Theatersport: Wenn Rotkäppchen auf seinen Steuerberater trifft

Lead: Doppelt ausverkauft mit 600 Besuchern begeisterte Theatersport vom Schauwerk am Freitag und Samstag die Kammgarn-Besucher. Eine Theaterkritik von Hermann-Luc Hardmeier.

„5-4-3-2-1-Los!“ Den Countdown für den Beginn einer Szene durften die Gäste am Freitag und Samstagabend gleich mehrfach durchgeben. Einmal im Jahr organisiert das Schauwerk in der Kammgarn ein Improvisationstheater-Event der Extraklasse. Und das seit zwölf Jahren. Ein Schiedsrichter moderiert und lässt zwei Theatergruppen gegeneinander antreten. „Keine Szene ist geprobt, das Publikum gibt die Vorgaben zu den Theatereinlagen und wir sehen sozusagen Première und Dernière eines Stückes gleichzeitig“, erklärt Schiedsrichterin und Moderatorin Melanie Baumann. Die Veranstaltung ist sehr interaktiv. Die Zuschauer dürfen für die Theaterszenen beispielsweise ein Zeitalter, einen Ort und ein Beziehungsverhältnis der Schauspieler vorgeben. So trafen sich beim ersten Minitheater zwei Menschen im Bestattungsinstitut, sprangen mit der Zeitmaschine ins Mittelalter und endeten schlussendlich in der Wüste im Treibsand. Das Ganze ist nicht nur kreativ, sondern auch unglaublich lustig. Was die Schauspielerteams aus dem Nichts auf der Bühne boten, begeisterte. Egal ob sie ein verkrachtes Ehepaar nach der Silvesternacht, eine Pöstlerin mit Giraffen-Eigenschaften oder ein Opa mit einem Hecht in der Besenkammer spielen müssen, die Ideen gingen den Schauspielern nie aus. Theatersport ist bei den Schaffhausern extrem beliebt.
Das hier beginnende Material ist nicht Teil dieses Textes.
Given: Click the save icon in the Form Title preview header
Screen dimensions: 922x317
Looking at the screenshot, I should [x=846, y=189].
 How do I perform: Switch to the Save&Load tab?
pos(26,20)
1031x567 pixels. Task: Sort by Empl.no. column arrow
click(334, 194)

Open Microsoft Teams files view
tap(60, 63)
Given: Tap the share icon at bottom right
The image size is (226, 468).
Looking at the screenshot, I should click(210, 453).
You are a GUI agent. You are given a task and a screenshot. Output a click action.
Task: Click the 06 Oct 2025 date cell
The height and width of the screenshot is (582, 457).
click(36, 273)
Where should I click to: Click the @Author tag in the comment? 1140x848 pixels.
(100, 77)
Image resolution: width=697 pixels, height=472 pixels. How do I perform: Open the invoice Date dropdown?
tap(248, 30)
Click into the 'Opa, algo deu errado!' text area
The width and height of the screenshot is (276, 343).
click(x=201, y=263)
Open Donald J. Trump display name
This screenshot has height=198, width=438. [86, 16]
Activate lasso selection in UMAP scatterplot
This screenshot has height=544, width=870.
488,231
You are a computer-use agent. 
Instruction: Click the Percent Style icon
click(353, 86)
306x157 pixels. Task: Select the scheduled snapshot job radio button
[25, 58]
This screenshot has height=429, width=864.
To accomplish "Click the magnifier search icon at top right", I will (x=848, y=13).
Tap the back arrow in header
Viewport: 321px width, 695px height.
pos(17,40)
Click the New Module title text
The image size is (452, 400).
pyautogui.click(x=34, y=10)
So war die Kammgarn an beiden Abenden ausverkauft und konnte insgesamt 600 Gäste begeistern. Doch warum reisst die Zuschauer die Veranstaltung so stark mit? „Die Schauspieler können Spontanität auf Knopfdruck bieten“, sagt Organisatorin Katharina Furrer vom Schauwerk. „Ich denke, viele Besucher bewundern diese Schlagfertigkeit.“

Speed Dating und Häkeln

Sehr amüsant war bereits der Einstieg am Freitagabend. Die Zuschauer mussten unter Anleitung der Moderatorin aufstehen, den Sitznachbarn an der Schulter massieren und danach beim „Shit Dance“ so dämlich wie möglich während 30 Sekunden tanzen, um sich aufzuwärmen. Es gab viele verrückte Spiele auf der Bühne, in welchen sich am Freitag die „Gorillas“ aus Berlin und Winterthur TS und am Samstag „Improphil“ Luzern gegen die Berliner messen durften. Eines davon hiess „Speed Dating“. Beide Teams mussten die Figuren erfinden, die dort aufeinandertrafen und die grosse Liebe suchten. Da war beispielsweise Hildegard, die gerne kocht oder ein Harry-Hasler-Verschnitt, der auf eine schnelle Nummer aus war. Ein Yogakünstler brachte seinem Gegenüber den Schneidersitz bei und zwei Männer vom anderen Ufer flirteten um die Wette. Es wurde gesungen, getanzt, gelacht, gehäkelt und Rotkäppchen traf auf seinen Steuerberater. Wie immer begeisterte der Theatersport die Schaffhauser und viele können es kaum erwarten, wen nächstes Jahr die Veranstaltung in die 13. Runde geht.

Von Hermann-Luc Hardmeier. Erschienen in der Zeitung „Schaffhauser Nachrichten“ am Montag, 16. Januar 2017.